Jackson Berry is an analytics consultant at Tableau Help, and previously spent three years working for Tableau's consulting division. He says, "I've consulted with several dozens of companies, and the ones that really succeed tend to make investments in training. Everyone wants to be data-driven, but the companies that succeed focus on facilitating better data literacy for each and every team member throughout the organization."
5. Measure individual, team, and company performance by metrics.
Few would disagree that in business, metrics or KPIs are necessary for measuring the productivity and performance of a company. Clearly defined KPIs make it very clear whether a team is performing or not. Or do they?
As it turns out, setting metrics and KPIs is easier said than done. In customer success, it's quite easy to measure customer satisfaction score and tickets solved per hour on a team and individual basis. But what about a role like content marketing, where there is a whole lot of variance from week to week. A blog's traffic can fluctuate wildly every month because of press activity, search engine updates, or because one post just happened to go viral.

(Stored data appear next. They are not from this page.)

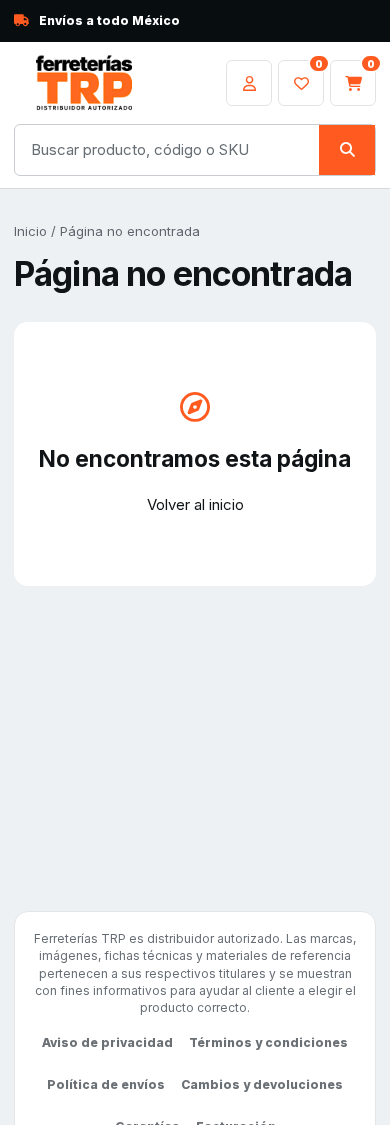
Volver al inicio (195, 504)
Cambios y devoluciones (262, 1084)
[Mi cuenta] (249, 83)
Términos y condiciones (268, 1042)
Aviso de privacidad (107, 1042)
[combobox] (167, 150)
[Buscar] (347, 150)
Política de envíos (106, 1084)
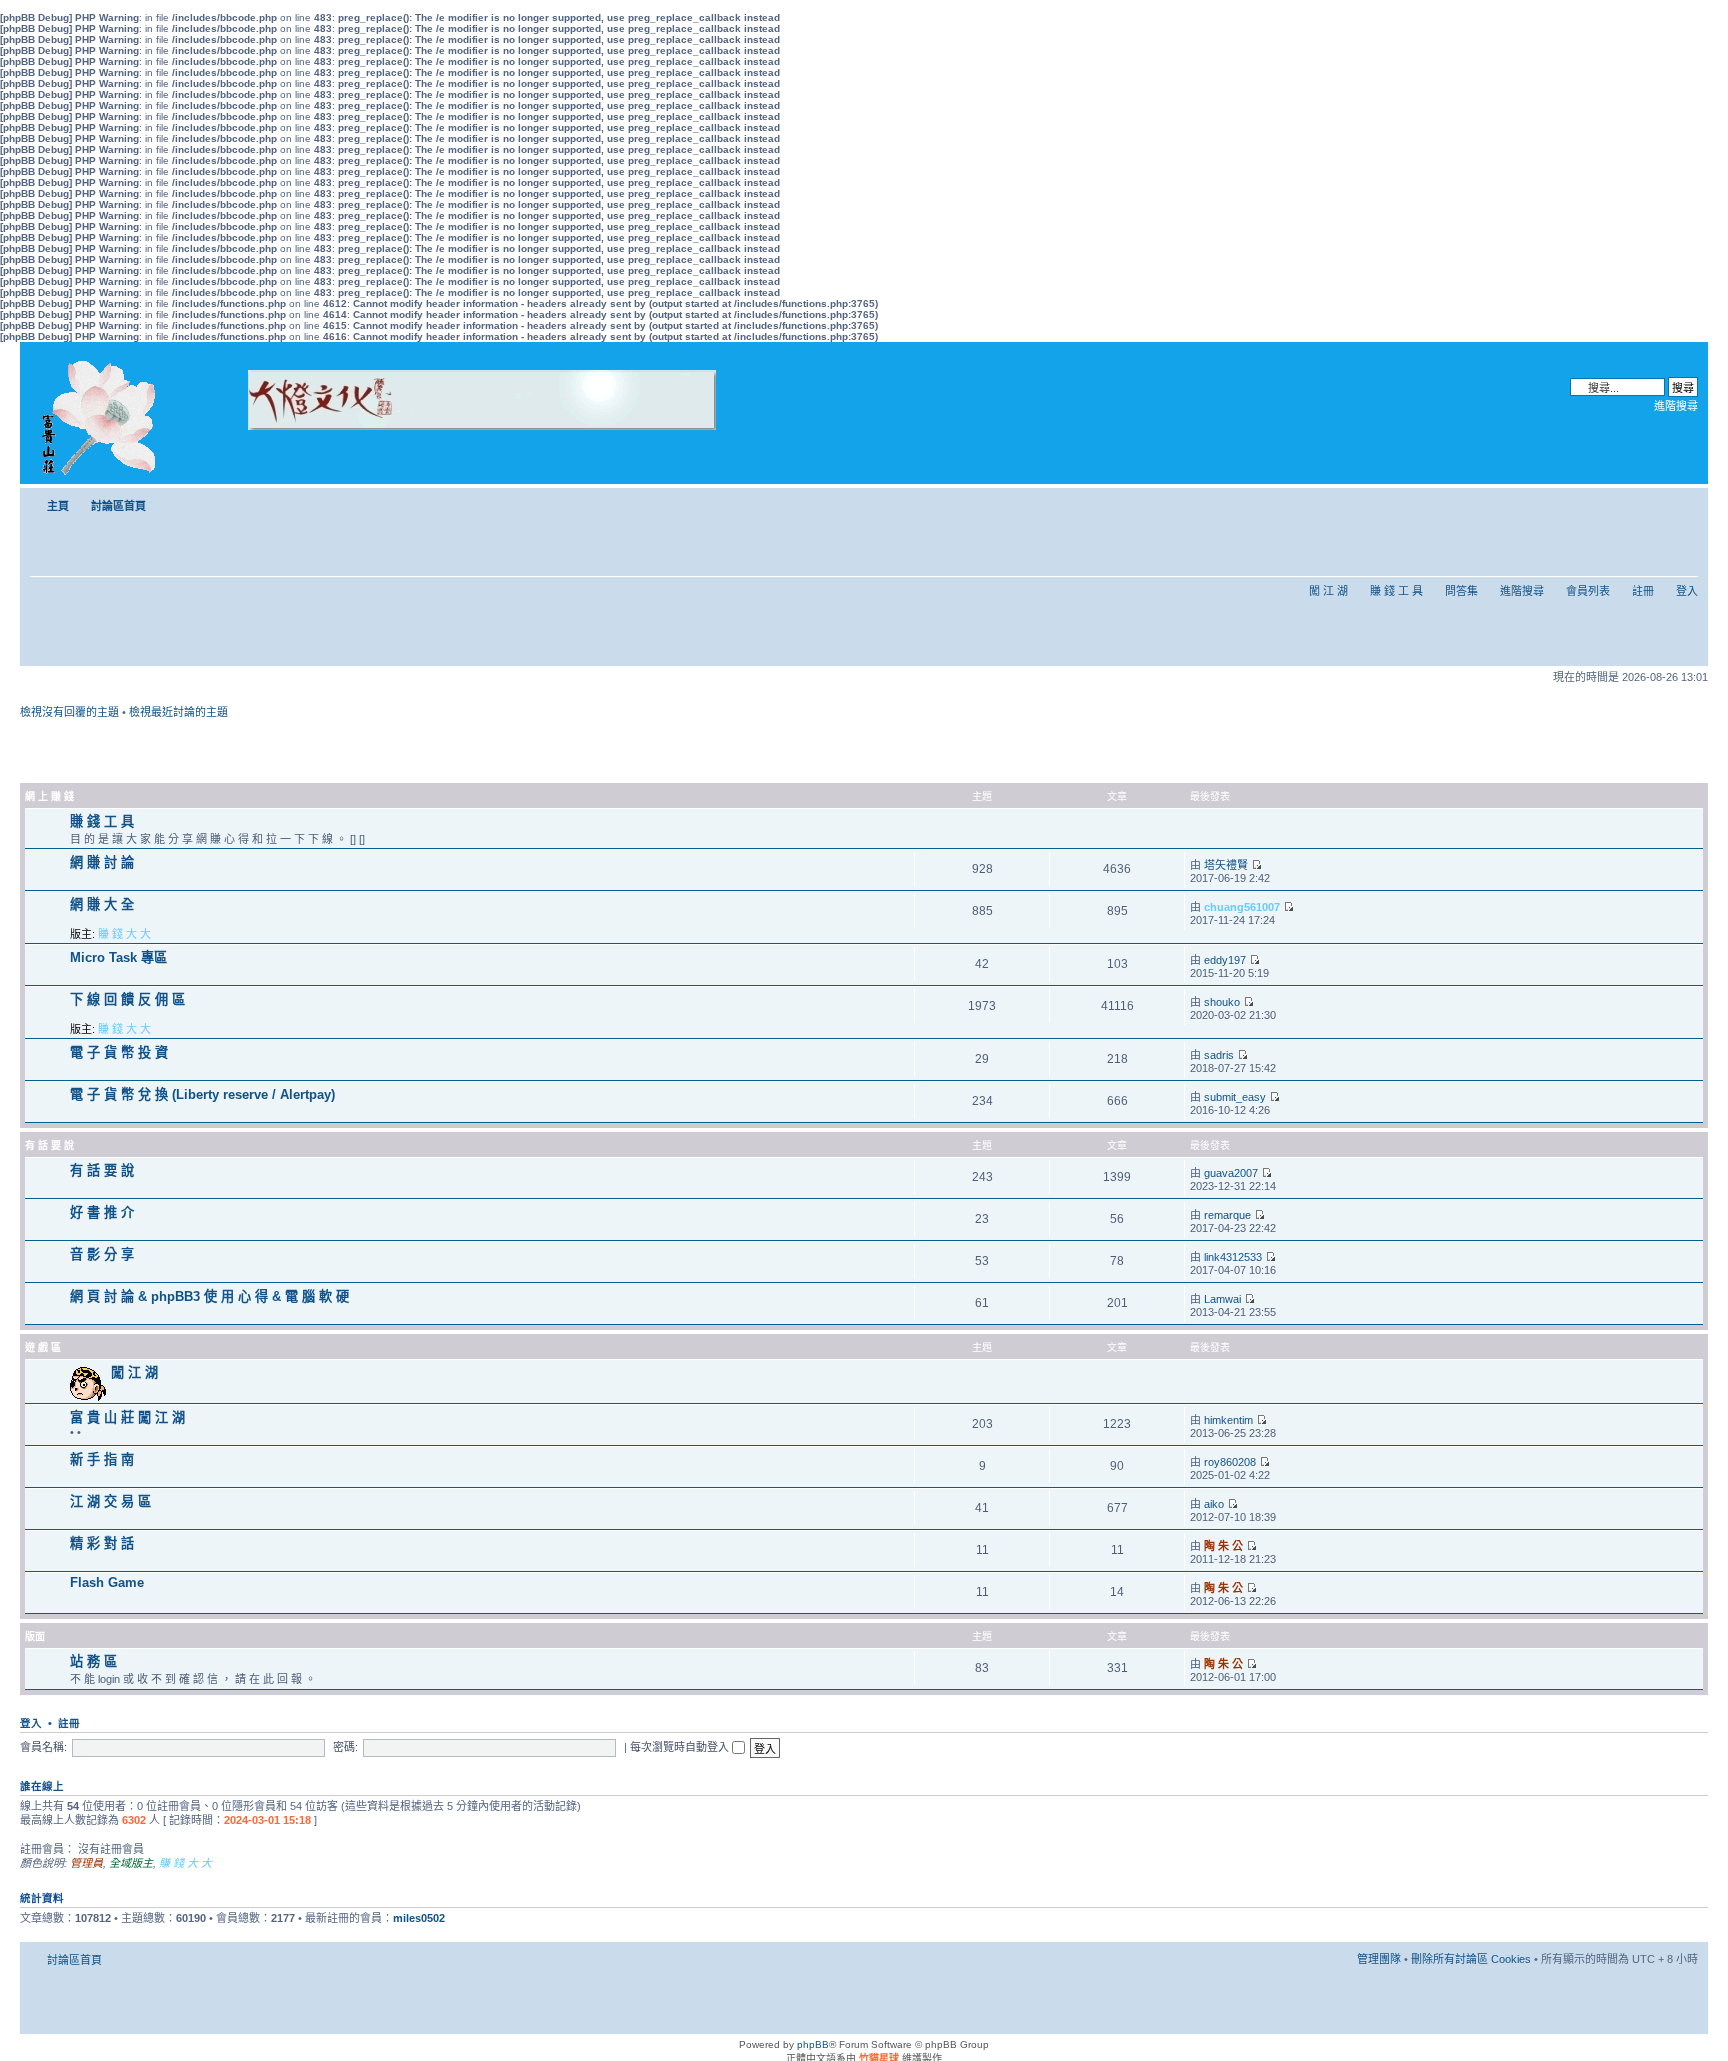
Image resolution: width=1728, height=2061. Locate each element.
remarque (1227, 1215)
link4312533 (1233, 1257)
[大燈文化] (456, 457)
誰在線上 (42, 1786)
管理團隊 (1379, 1959)
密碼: (345, 1747)
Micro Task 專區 (118, 957)
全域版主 (131, 1863)
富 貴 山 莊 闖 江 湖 (127, 1417)
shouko (1222, 1002)
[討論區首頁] (102, 413)
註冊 (1643, 591)
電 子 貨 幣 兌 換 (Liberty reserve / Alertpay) (202, 1094)
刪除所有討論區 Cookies (1471, 1959)
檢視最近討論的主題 (178, 712)
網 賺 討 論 (102, 862)
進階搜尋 (1676, 406)
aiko (1214, 1504)
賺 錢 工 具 (1396, 591)
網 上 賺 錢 (49, 796)
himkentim (1228, 1420)
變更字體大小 (1683, 502)
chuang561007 (1242, 907)
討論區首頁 (118, 506)
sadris (1219, 1055)
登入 (1687, 591)
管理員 (86, 1863)
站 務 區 (93, 1661)
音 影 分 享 (102, 1254)
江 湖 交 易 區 (110, 1501)
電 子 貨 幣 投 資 (119, 1052)
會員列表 (1588, 591)
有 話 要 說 (49, 1145)
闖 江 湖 (1328, 591)
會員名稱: (43, 1747)
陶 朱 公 (1223, 1546)
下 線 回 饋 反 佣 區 (127, 999)
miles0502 (419, 1918)
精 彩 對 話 (102, 1543)
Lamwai (1222, 1299)
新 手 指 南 (102, 1459)
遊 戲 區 (43, 1347)
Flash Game (107, 1582)
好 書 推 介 (102, 1212)
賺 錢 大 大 (124, 934)
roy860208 (1230, 1462)
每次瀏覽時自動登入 (681, 1747)
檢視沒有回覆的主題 (69, 712)
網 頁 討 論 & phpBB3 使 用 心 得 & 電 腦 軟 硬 (209, 1296)
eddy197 (1225, 960)
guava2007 (1231, 1173)
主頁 (58, 506)
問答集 (1461, 591)
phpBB (813, 2044)
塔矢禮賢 (1226, 865)
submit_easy (1235, 1097)
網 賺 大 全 (102, 904)
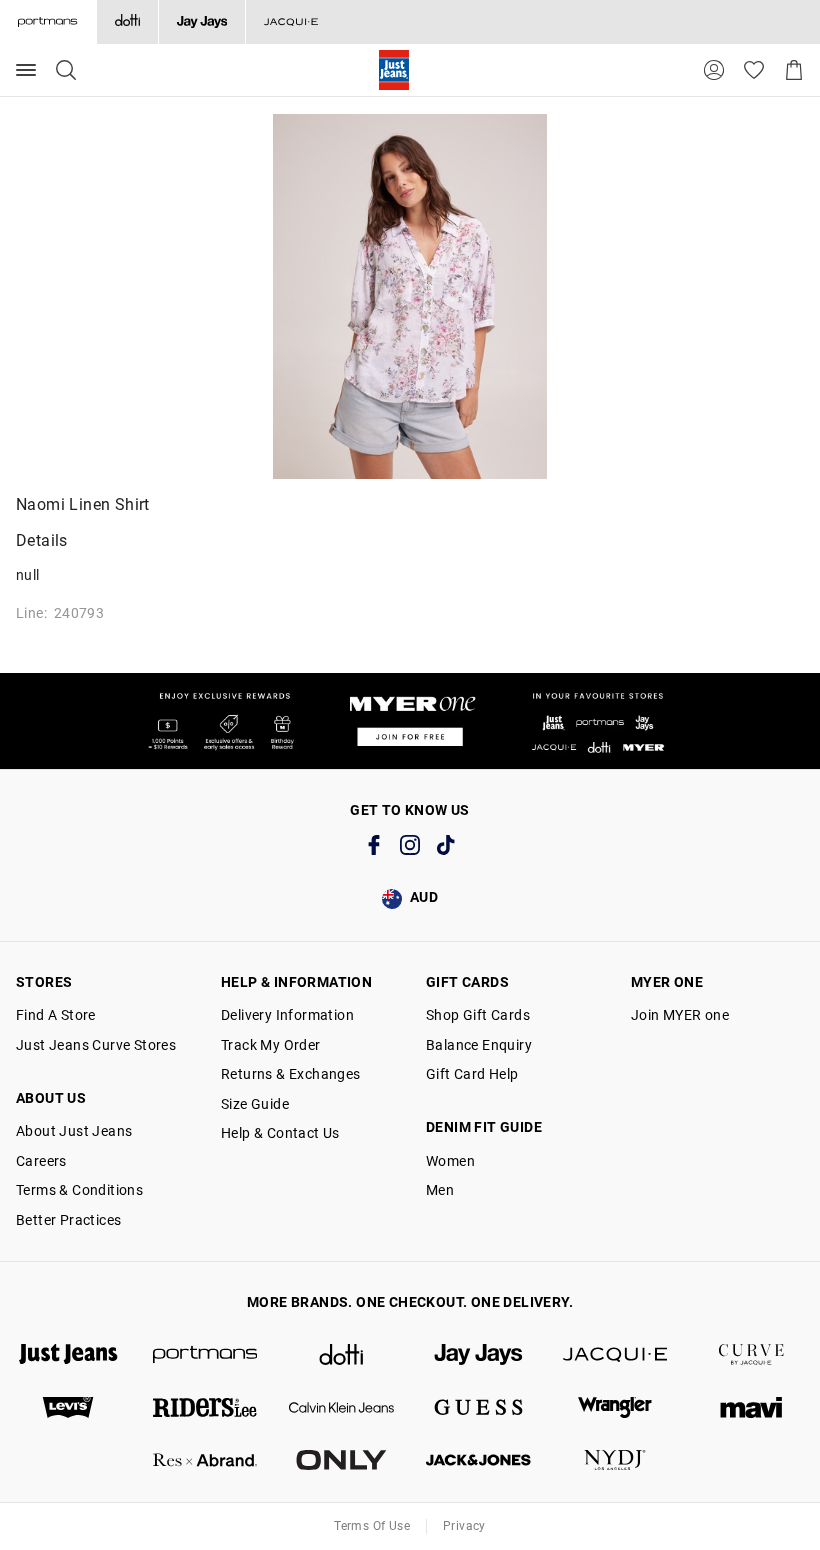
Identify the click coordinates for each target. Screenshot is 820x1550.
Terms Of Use (372, 1526)
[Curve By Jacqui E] (751, 1354)
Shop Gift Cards (478, 1015)
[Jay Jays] (201, 22)
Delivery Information (287, 1015)
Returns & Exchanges (291, 1074)
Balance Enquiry (479, 1045)
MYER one (667, 982)
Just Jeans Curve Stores (96, 1045)
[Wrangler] (615, 1407)
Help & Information (296, 982)
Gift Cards (467, 982)
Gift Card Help (472, 1074)
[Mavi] (751, 1407)
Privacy (464, 1526)
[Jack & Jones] (478, 1460)
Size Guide (255, 1104)
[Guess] (478, 1407)
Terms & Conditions (79, 1190)
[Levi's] (68, 1407)
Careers (41, 1161)
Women (450, 1161)
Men (440, 1190)
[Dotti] (341, 1354)
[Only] (341, 1460)
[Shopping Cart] (794, 70)
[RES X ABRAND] (205, 1460)
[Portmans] (205, 1354)
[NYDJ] (615, 1460)
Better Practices (68, 1220)
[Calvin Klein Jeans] (341, 1407)
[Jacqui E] (290, 22)
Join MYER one (680, 1015)
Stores (44, 982)
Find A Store (56, 1015)
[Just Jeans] (68, 1354)
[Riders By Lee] (205, 1407)
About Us (51, 1098)
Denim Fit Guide (484, 1127)
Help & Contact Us (280, 1133)
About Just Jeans (74, 1131)
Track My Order (271, 1045)
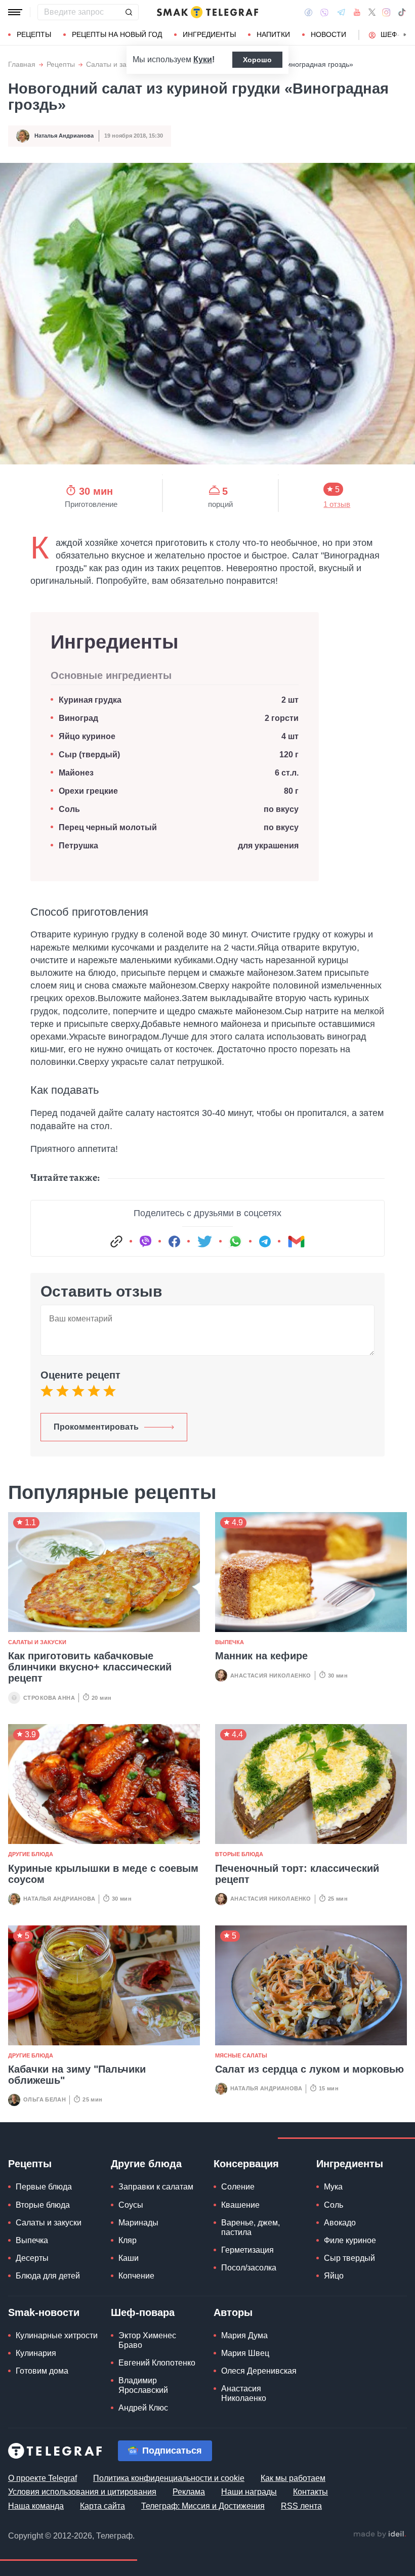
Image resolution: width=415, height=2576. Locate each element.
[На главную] (207, 12)
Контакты (310, 2491)
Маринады (138, 2222)
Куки (202, 59)
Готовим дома (42, 2371)
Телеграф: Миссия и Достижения (203, 2506)
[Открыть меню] (15, 12)
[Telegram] (341, 12)
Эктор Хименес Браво (147, 2340)
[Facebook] (308, 12)
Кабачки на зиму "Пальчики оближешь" (77, 2075)
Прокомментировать (96, 1427)
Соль (69, 809)
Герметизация (247, 2250)
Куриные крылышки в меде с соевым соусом (103, 1874)
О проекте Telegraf (42, 2478)
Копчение (136, 2275)
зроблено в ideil (379, 2534)
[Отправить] (128, 12)
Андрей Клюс (143, 2407)
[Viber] (324, 12)
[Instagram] (386, 12)
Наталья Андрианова (64, 136)
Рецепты (34, 34)
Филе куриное (350, 2240)
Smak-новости (43, 2312)
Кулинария (36, 2353)
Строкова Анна (49, 1698)
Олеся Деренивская (259, 2371)
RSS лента (301, 2506)
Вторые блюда (239, 1854)
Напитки (273, 34)
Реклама (189, 2491)
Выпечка (229, 1642)
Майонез (76, 772)
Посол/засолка (248, 2267)
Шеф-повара (143, 2312)
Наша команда (36, 2506)
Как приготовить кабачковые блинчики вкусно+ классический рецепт (90, 1667)
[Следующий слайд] (405, 35)
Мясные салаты (241, 2055)
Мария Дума (244, 2335)
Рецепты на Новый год (117, 34)
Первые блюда (44, 2186)
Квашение (240, 2205)
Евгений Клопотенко (156, 2362)
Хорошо (257, 60)
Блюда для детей (48, 2275)
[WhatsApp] (235, 1241)
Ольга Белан (44, 2099)
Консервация (246, 2163)
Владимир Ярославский (143, 2385)
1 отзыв (336, 504)
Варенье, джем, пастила (250, 2227)
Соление (238, 2186)
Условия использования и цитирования (82, 2491)
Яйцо (334, 2275)
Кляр (127, 2240)
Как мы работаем (293, 2478)
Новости (328, 34)
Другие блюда (30, 1854)
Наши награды (249, 2491)
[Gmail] (296, 1241)
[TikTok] (402, 12)
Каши (128, 2258)
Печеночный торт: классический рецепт (297, 1874)
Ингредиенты (209, 34)
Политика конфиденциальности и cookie (168, 2478)
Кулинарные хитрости (57, 2335)
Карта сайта (102, 2506)
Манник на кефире (261, 1655)
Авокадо (340, 2222)
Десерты (32, 2258)
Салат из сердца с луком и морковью (309, 2069)
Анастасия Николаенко (270, 1675)
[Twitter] (372, 12)
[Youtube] (357, 12)
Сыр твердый (349, 2258)
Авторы (233, 2312)
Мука (333, 2186)
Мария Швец (245, 2353)
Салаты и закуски (115, 64)
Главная (21, 64)
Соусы (130, 2205)
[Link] (116, 1241)
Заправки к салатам (155, 2186)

Stefan Dubois, CEO of Survey Anyplace, recommends the following: "Next to result metrics, establish activity metrics -- these are metrics of activities that lead to results, and it relates much more with the day to day activities of the team. For example 'number of social media posts per month' could be an activity metric for the marketing team."
Being data-driven must be a cultural norm -- it cannot be slapped on like lipstick on a pig. In my experience, it starts by hiring folks who share a respect for data-driven decision making. And then, it's about making sure your team is empowered in using data to make decisions.